Light has always played an important role in visual art and in particular in Dutch painting. Rembrandt was a master at playing with light and shadow and often worked with strong light-dark contrasts (clair-obscur). In that same period other painters, such as Van Ruisdael, Vermeer and Van Goyen, also discovered the beauty of Dutch light. It features prominently in landscapes but also in interiors. Cloudy skies rich in contrast, reflecting wine glasses, and the soft sheen of pewter are painted so realistically and expressively that it almost seems as if you could touch the objects. Yet, it is not the primary aim of these painters to present a realistic image of their subject but to paint light as it is reflected by the sea, by glass, or by metal.

The work of Bert Keller continues in this Dutch tradition. In his drypoints as well as in the mezzotints and inkjet prints his fascination with light is clearly evident. In the drypoints he focuses completely on colour: the reflection of light in the bk. series yields an infinitely rich array of tones and tints. In the mezzotints on the other hand, colour is almost completely absent; here the focus is on contrasts between light and dark, subtle nuances in greys. In the inkjet prints, finally, light becomes the bearer of meaning. Light and shadow, clear colours and pale tints are brought into play to create a compelling atmosphere.

The bk. series is a series of 12 drypoints, each of which has three bands of colour placed side by side. Several layers of ink and pigment were printed on top of each other, making the colours intense but nevertheless clear, and they could be called transparent. The different colours form a balanced whole, sometimes rich in contrast, at other times blending together but always in balance. The series can be seen as a study of colour and the effects of colour combinations.

The mezzotints, on the other hand, contain practically no colour but Keller makes intensive use of the contrast between light and shadow: he makes a bedspread or a table light up, lets the sun play on the feathers of a peacock or the leaves of a bamboo. The play of light gives depth to the image, while at the same time drawing attention to the subject, whether an interior, a plant or a flower.

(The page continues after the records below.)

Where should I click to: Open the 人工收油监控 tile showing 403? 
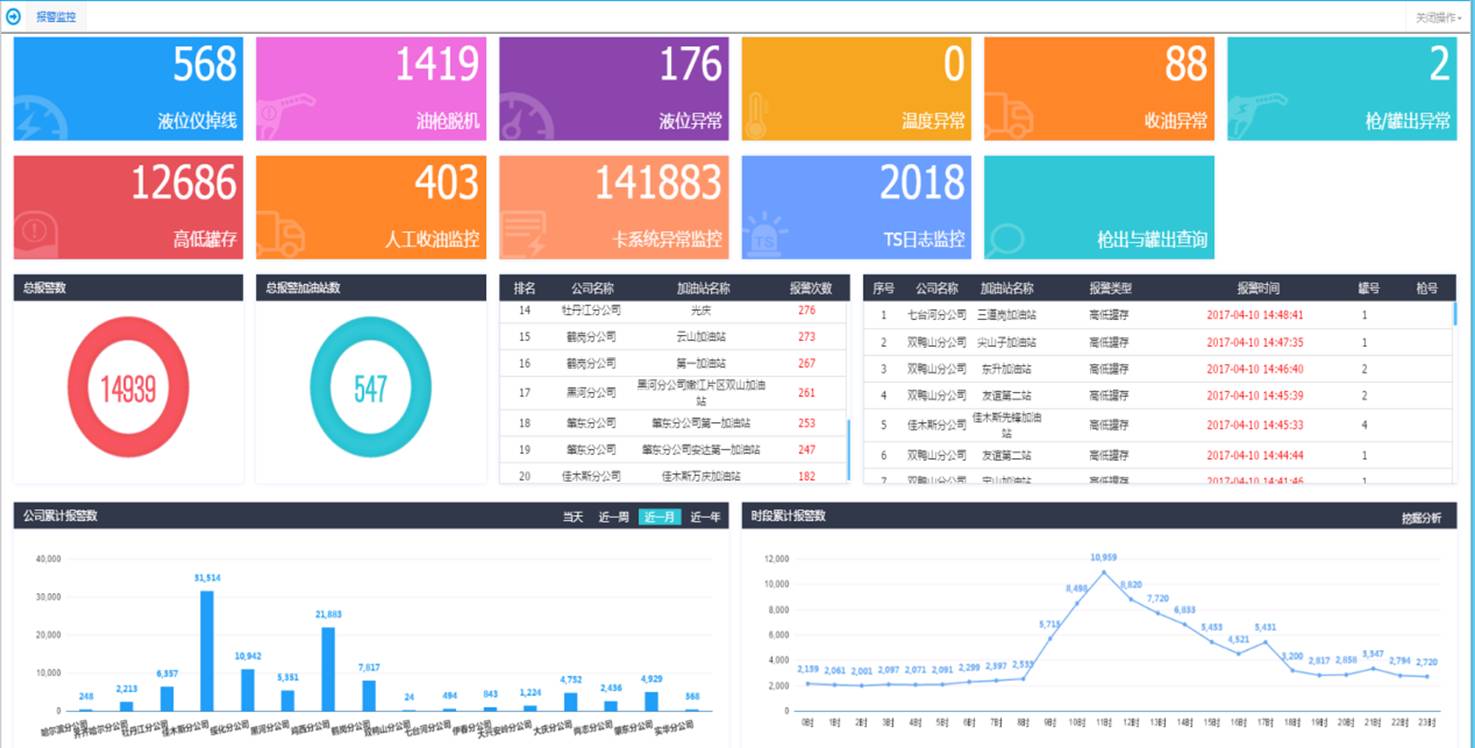click(371, 207)
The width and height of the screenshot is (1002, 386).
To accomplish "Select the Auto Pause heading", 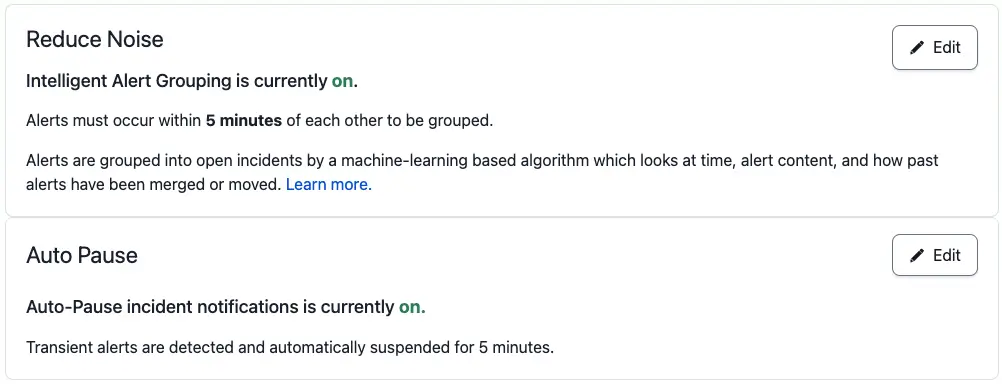I will coord(82,255).
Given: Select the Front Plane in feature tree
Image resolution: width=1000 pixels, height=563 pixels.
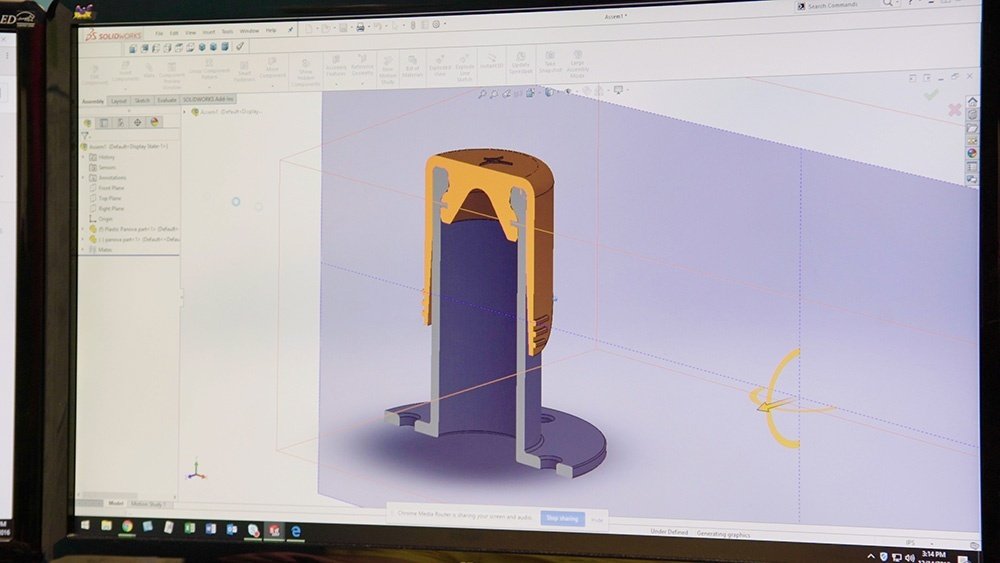Looking at the screenshot, I should (x=111, y=188).
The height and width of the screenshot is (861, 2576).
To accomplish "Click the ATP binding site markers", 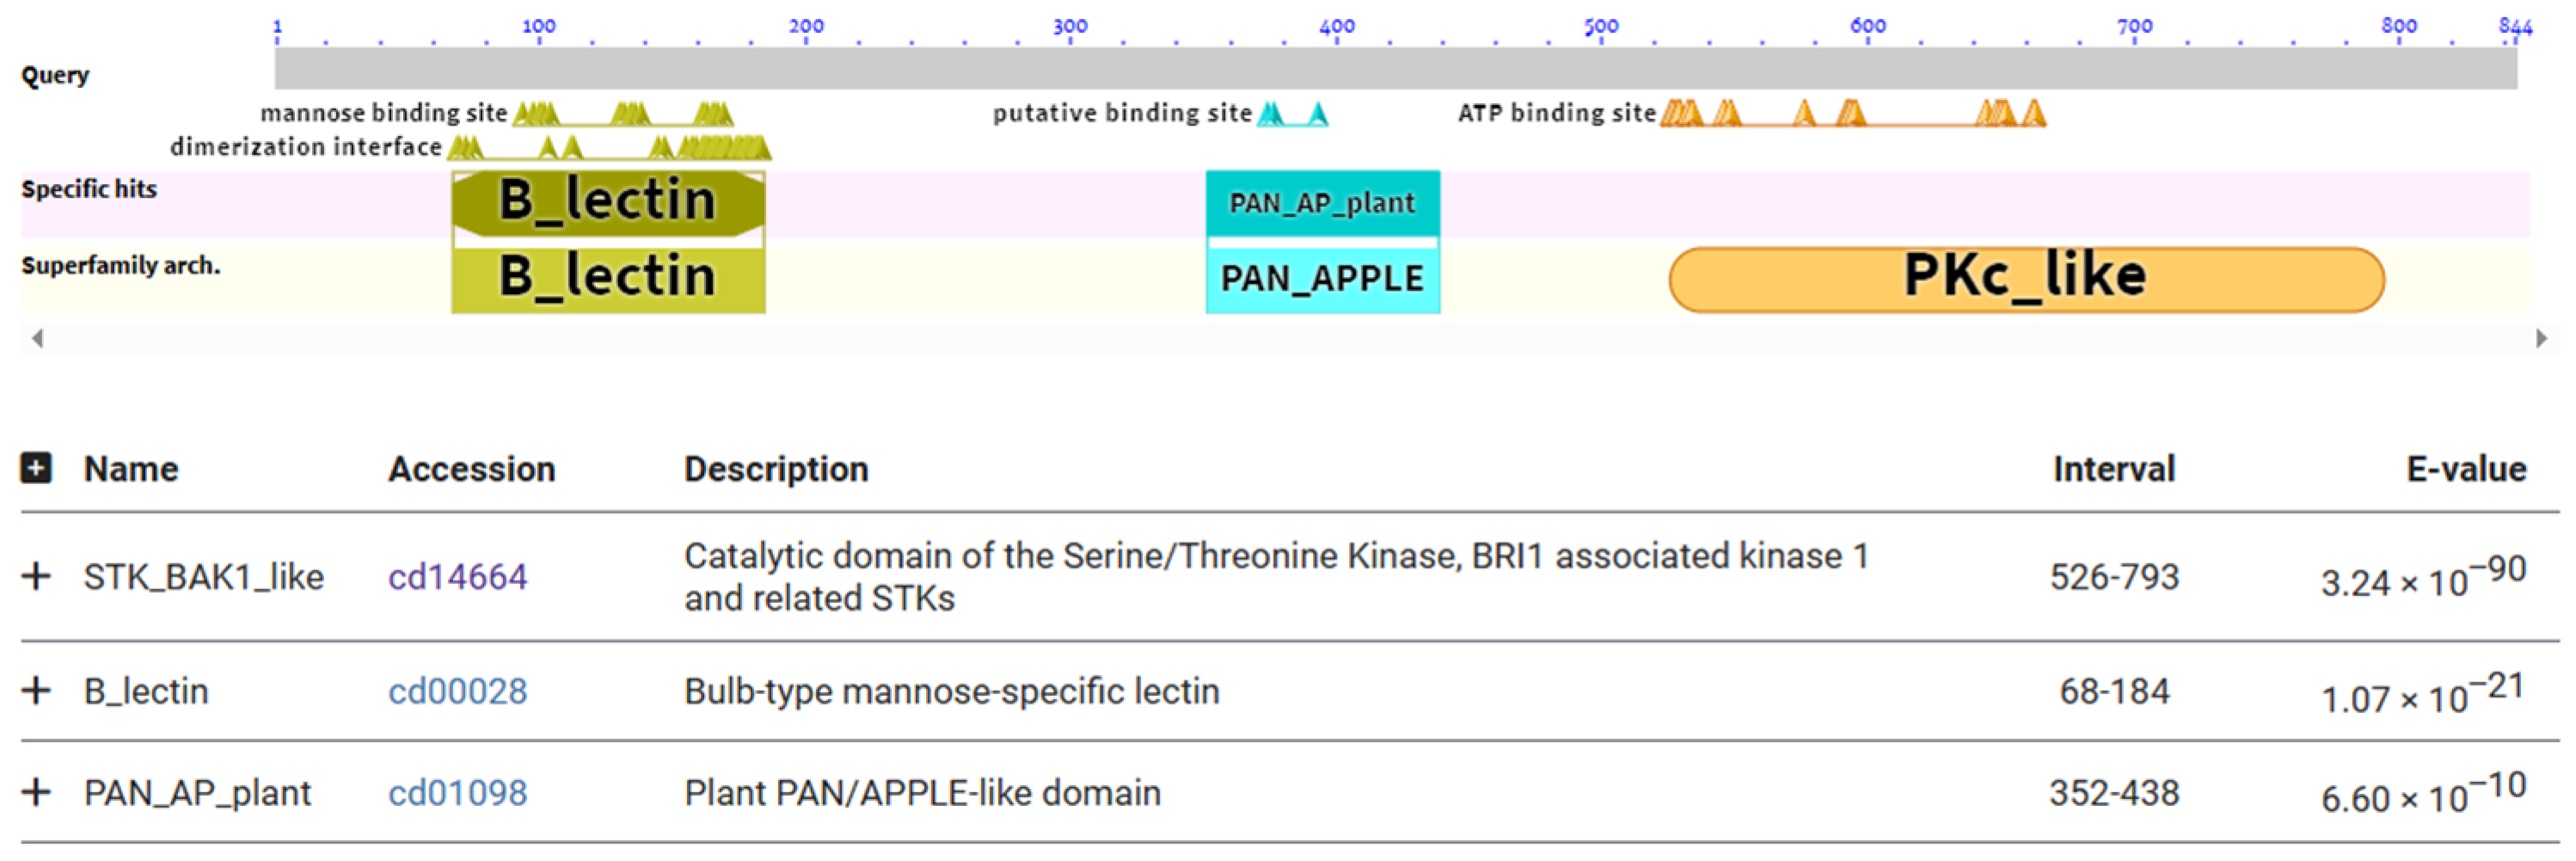I will 1853,114.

The strong contrast between light and dark makes the image light up in the dark as it were, in order to briefly draw the attention of the viewer. This effect is never dramatic, on the contrary the images exude a stillness, a timeless peace that invites the viewer to pay closer attention. And if you look more closely, you can see with how much care these prints are made and how much detail they contain. Every leaf, every vein is represented.

In the inkjet series The American Prints, the colours from the drypoints return, but this time combined with the subtle nuances of the mezzotints. Here too, the light draws the eye, while the careful division of light and shadow, from clear white to the deepest black, from bright yellow to soft, pale blue, imparts a unexpected sense of quiet to the prints. I call it 'unexpected' because there is a lot to see: skyscrapers as far as the eye reaches, streets full of traffic, airports, fountains and enormous waterfalls. But again, it seems as if time has come to a standstill, so that the viewer can let his eyes roam at leisure over squares, bridges, and buildings. A magical light wraps the images in a veil of mystery and also a vague sense of doom; of inescapable loneliness reminiscent of Hopper.

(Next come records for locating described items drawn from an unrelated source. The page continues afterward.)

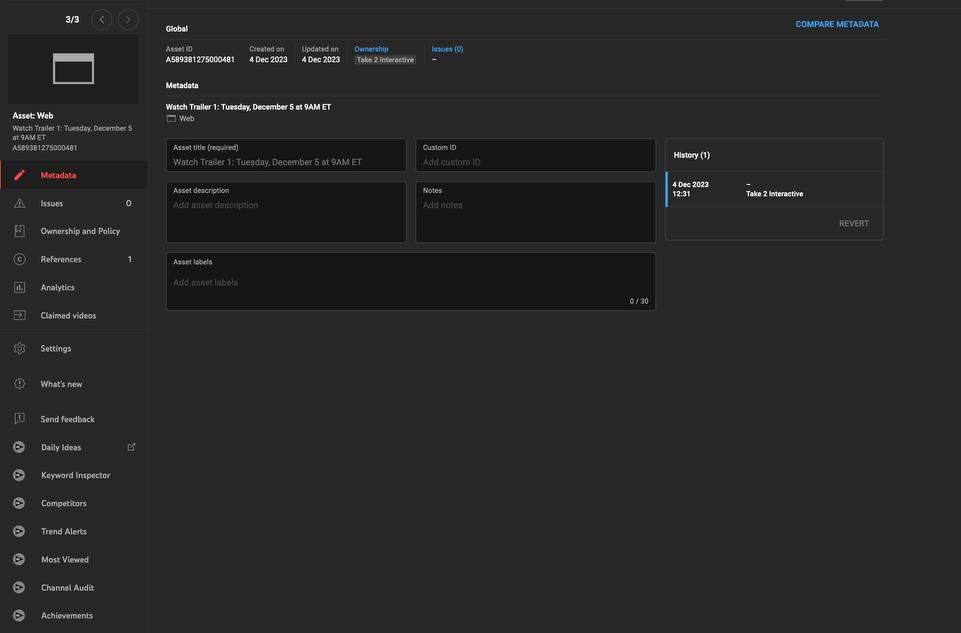Image resolution: width=961 pixels, height=633 pixels.
Task: Click the Compare Metadata link
Action: point(837,24)
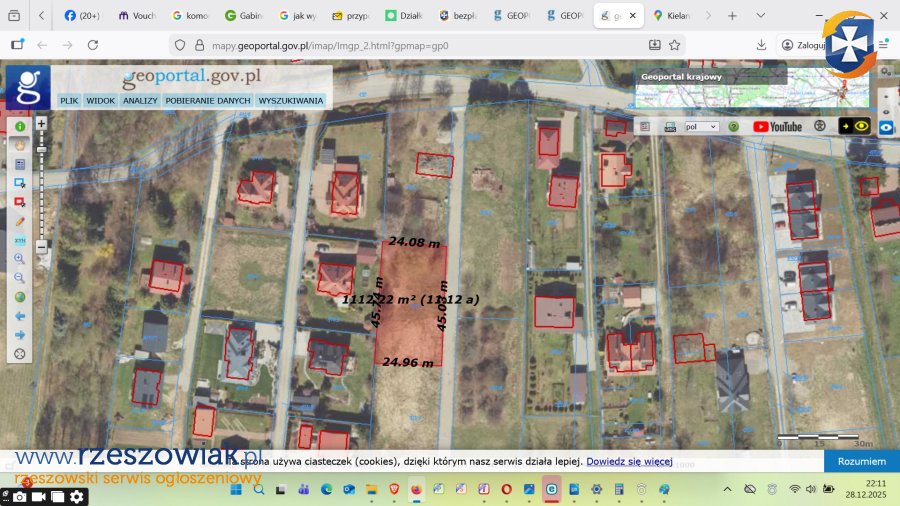The height and width of the screenshot is (506, 900).
Task: Select the pan hand tool
Action: [19, 146]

What ties these prints together is not so much their subject, and even less an underlying message or intent, but the atmosphere they manage to invoke. The light becomes the bearer of meaning, of hard-to-define emotions such as devotion, melancholy, desolation. It is not about a realistic rendition of a city or a plant, even though the prints are often based on photographic reality. What it is about is the light, which gives these images an unmistakable poetic power that keeps the viewer spellbound.